When you’re in the hospital, doctors might call the shots on the big decisions, but the quality of your stay is extremely dependent on nurses—particularly their competence and compassion.

But what if your nurse just doesn’t have time for the compassionate part of caring for you? You might be getting better physically, but it can be a pretty miserable experience.

Unfortunately, such scenarios are growing more and more frequent . . . at least in the UK, according to a recent study of the National Health System (NHS).

Financially strapped and with 24,000 vacant nursing positions, the NHS faces a bit of a compassion crisis these days. Eight in ten nurses report that increased demands on their time are making it harder to serve patients with care and compassion.

Staff reductions, time pressures, bed management, and administrative tasks prevent nurses from taking enough time with each patient. The stress is driving many nurses to tears on a daily basis, according to the report.

The study also examined how nurses rely on “virtue-based reasoning”—bringing compassion and honesty into their work. Research found that experienced nurses rely on their moral compass less than nursing students—a factor that, combined with stress, can lead to burnout.

“This is in contrast to our studies of other professions—such as lawyers and teachers—where reliance on virtue-based reasoning is shown to increase with experience,” the study reports. “What this means in real terms is that in nursing, considerations of the right thing to do in moral dilemmas are reduced to a mechanical adherence to written rules and codes. This means for nurses, the job becomes something of a tick-box exercise that is inherently unprofessional and demotivating.”

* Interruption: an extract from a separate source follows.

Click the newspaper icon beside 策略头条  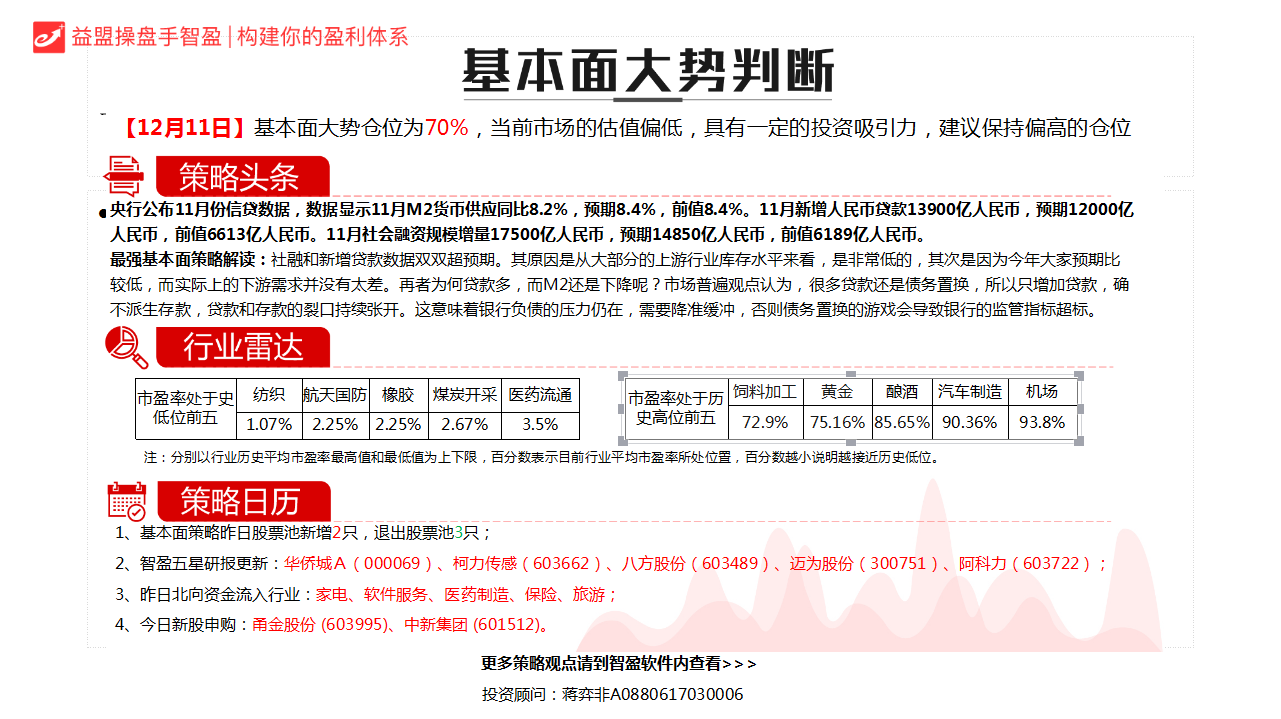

It’s not just a UK issue. American nurses are also burning out, leading to inadequate care, staff shortages, staff morale issues, and poor patient engagement, according to MedEd & Wellness. Another study examined the impact of occupational stress on “caring behaviors,” while another reported that more than 60 percent of nurses say they have suffered the side-effects of work-related stress, such as physical or mental health problems.

The issues are so prevalent and pressing that the American Nurses Association (ANA) declared 2017 the “Year of the Healthy Nurse,” providing resources “to improve the health of the nation’s 3.6 million registered nurses and in turn improve the health of the nation.” Those resources include tips on combating stress and monitoring one’s well-being.

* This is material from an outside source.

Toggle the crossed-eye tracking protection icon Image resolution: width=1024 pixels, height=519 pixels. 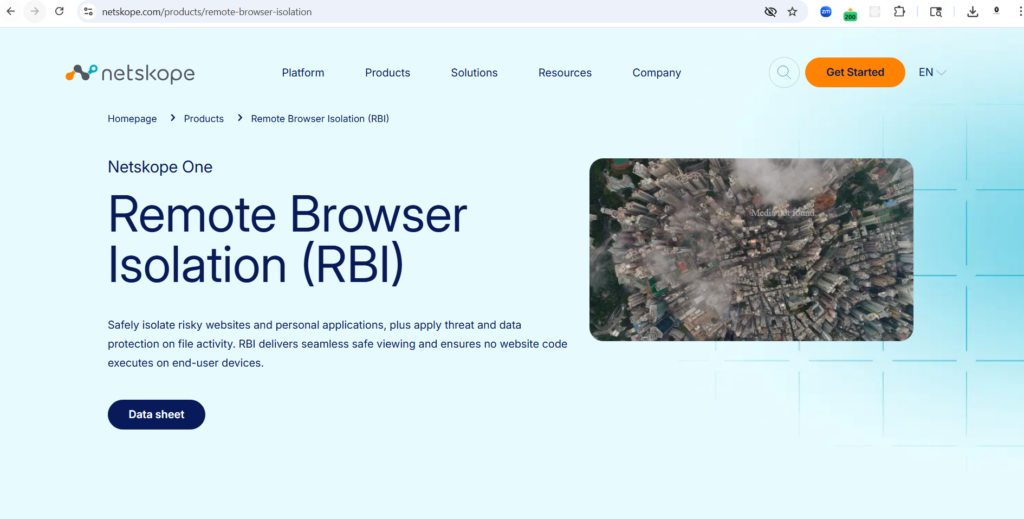(x=770, y=12)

The pervasiveness of nurse stress and distress is a serious concern—certainly for the nurses themselves, but for the rest of us too. Whether it’s just a relatively routine appointment for a sore throat, or an event that sends us to the emergency room, or a long-term stay in the hospital recovering from major surgery, we need nurses to be on top of their games.

Doctor visits and hospital stays are never fun anyway, but caring, compassionate nurses can go a long way toward making such experiences more tolerable, even at times enjoyable. They can make the difference between despair and hope, between shame and dignity, between misery and comfort. They can make you feel little, or they can make you feel loved.

It’s to everyone’s benefit to have well-rested nurses, so they be on top of their games—in competence and compassion. To the nurses reading this, we salute you, and thank you. And if aren’t a nurse, take a moment to thank one you know today. Nurses hear plenty of complaints, and that certainly adds to the stress. A kind word can go a long way.